Dentro y fuera de El Salvador, no es poca la gente convencida de que acá se disfruta una seguridad envidiable. Eso es así, tanto en nuestro continente como en buena parte del resto del planeta. Y es entendible, pero para nada aceptable. Entendible entre la inmensa cantidad de personas que habitan las zonas donde la muerte se paseaba sin problema aterrorizando, desangrando y enlutando familias y comunidades enteras; ahora estas aplauden con razón la drástica, enorme y hasta envidiable reducción de asesinatos. Entendible más allá de nuestras fronteras, también, por la cantidad de recursos dilapidados para bombardear otros países con publicidad oficialista mediante la cual se presenta al nuestro como uno totalmente distinto al de la guerra y la posguerra, tras la instalación de Nayib Bukele hace cinco años en Casa Presidencial –por las buenas– para erigirse como el “enviado de Dios” que por su medio lo “sanó”. Entendible, insisto, pero ni cierto ni aceptable. Veamos porqué me atrevo a asegurar esto.

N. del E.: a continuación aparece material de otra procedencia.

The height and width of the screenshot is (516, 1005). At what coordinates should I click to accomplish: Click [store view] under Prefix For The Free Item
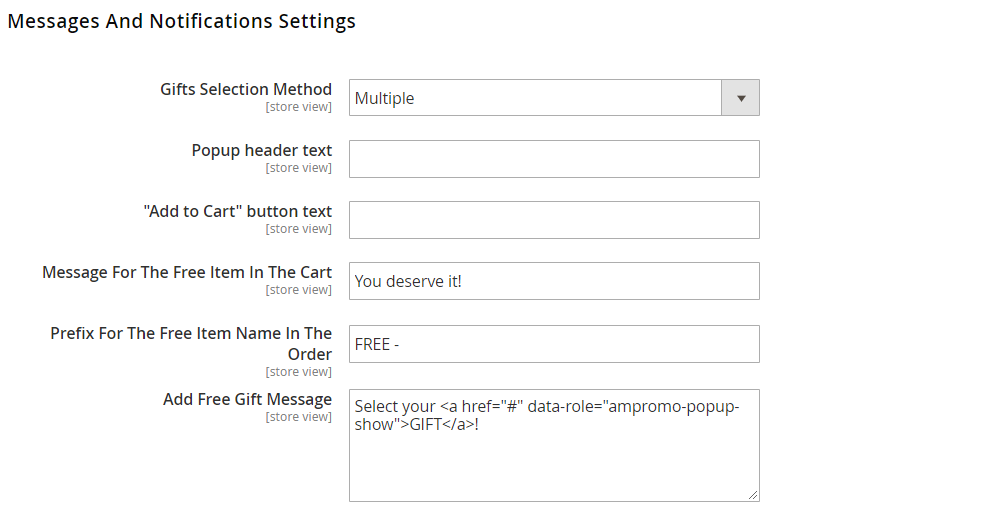pos(298,372)
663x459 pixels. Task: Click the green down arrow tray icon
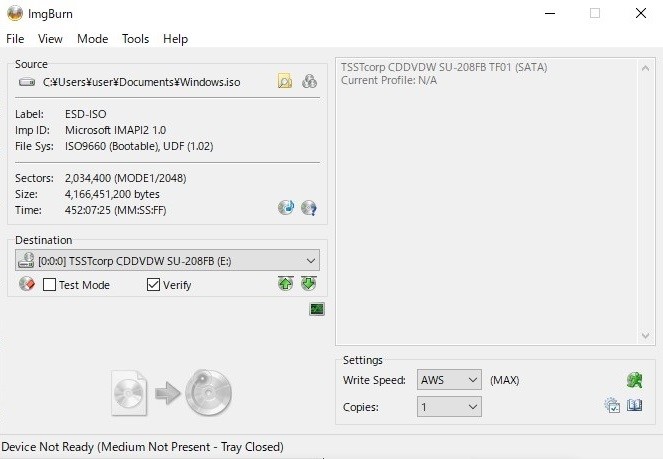click(309, 285)
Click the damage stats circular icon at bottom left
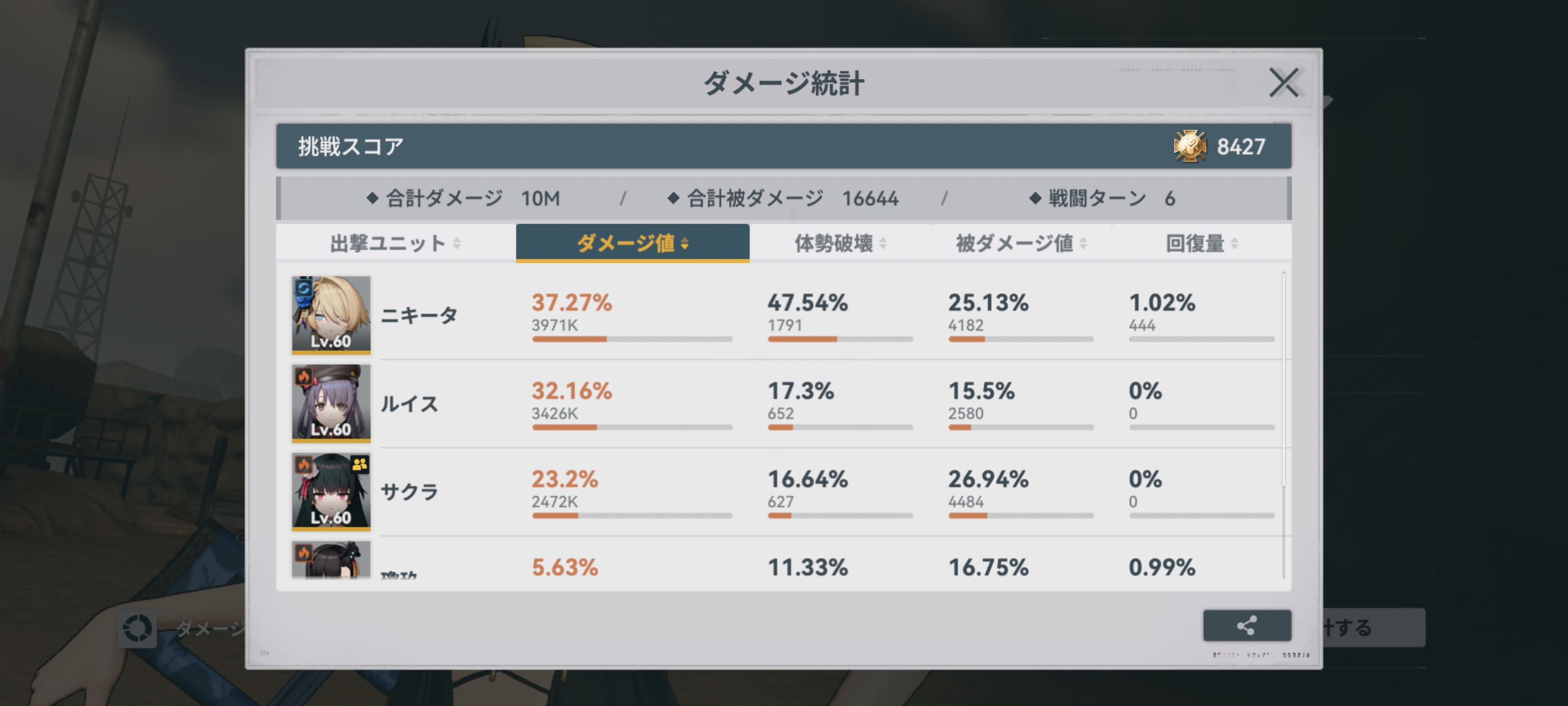 [x=137, y=629]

La mencionada disminución objetiva de muertes violentas intencionales, se alcanzó mediante tres iniciativas gubernamentales. Negociar y pactar con liderazgos pandilleriles al inicio de la administración actual, como también lo hicieron antes otras, fue la primera; imponer un régimen de excepción luego de haberse roto esa “tregua” para aminorar la mortandad y meter a la cárcel a más de 80 000 personas, incluidas muchas que no pertenecían a dichas estructuras criminales, fueron el otro par.

A lo anterior debe agregarse algo que ya venía ocurriendo desde antes y que arrancó exactamente el 16 de julio de 1993, al realizarse el primer patrullaje conjunto entre soldados y policías: el uso de la Fuerza Armada en tareas de seguridad pública. Esta medida se ha ejecutado desde entonces, de menos a más, hasta consumarse los afamados “cercos militares” en determinadas zonas con miles y miles de soldados acompañados por un puñado de policías nacionales cada vez menos civiles, mediante los cuales se han capturado unos cuantos –tres, cuatro o cinco– presuntos delincuentes. Conclusión de lo logrado por el “bukelato” hasta ahora: la salvadoreña no es una sociedad segura, como presume su caudillo, sino militarizada.

La seguridad a la cual deberíamos aspirar y ufanarnos como sociedad es la que Naciones Unidas define como aquella que protege “el núcleo vital de todas las vidas humanas”, mejorando tanto “las libertades” como “la realización de las personas”; aquella que protege a estas últimas de situaciones y amenazas críticas, graves, y más “presentes” o “extendidas”. Para ello, se deben impulsar procesos –no solo proyectos, programas o planes– basados “en las fortalezas y aspiraciones” comunes. Asimismo, se trata de generar “sistemas políticos, sociales, medioambientales, económicos, militares y culturales que, de forma conjunta, aporten a las personas los fundamentos para la supervivencia, el sustento y la dignidad”. De eso se trata la seguridad humana, que comprende dentro de sí la ciudadana.

Contra esta última conspiran la violencia física que, en sus diferentes manifestaciones, afecta a personas y colectividades; la misma es generada dentro del ámbito familiar así como por la delincuencia común y el crimen organizado, entre otros, y acá se ubican los estragos causados por la violencia pandilleril. Pero existen más tipos de inseguridades humanas como la económica, cuyas causas se ubican en la pobreza injusta e histórica de las mayorías populares, el desempleo y la falta de oportunidades; también está la alimentaria, que genera hambre y hasta hambrunas junto al incremento del costo de la vida. Agréguese la sanitaria, de la cual se derivan las malas condiciones de salud entre la población y una deficiente atención médica básica. Se deben considerar también las inseguridades ambiental, comunitaria y política dentro de la cual se ubican la represión y otras violaciones de derechos humanos así como la ausencia del Estado de derecho y la debida impartición de justicia.

¿Pasa ese examen El Salvador para que ahora el oficialismo lo ande presentando petulantemente, de arriba a abajo, como el más seguro del hemisferio occidental? Y si a todo lo anterior le agregamos la rampante inseguridad jurídica, ¿cómo queda este? No caigamos en la trampa de quienes se dedican a “vender humo”. Mucha gente cree que el país marcha bien, como ocurrió hace más de treinta años tras el fin de la guerra, y lastimosamente somos menos quienes tenemos clara la película. Pero la realidad se encargará de que, poco a poco, se vayan abriendo más ojos y mentes. Y eso no responderá a la denuncia “oenegera” de la violación del Estado de derecho, sino al dolor que le están causando y le causarán más a la población ‒con la “medicina amarga”‒ sus estómagos desechos. Por eso, la pretendida “seguridad” actual es como siempre ha sido acá: explosiva.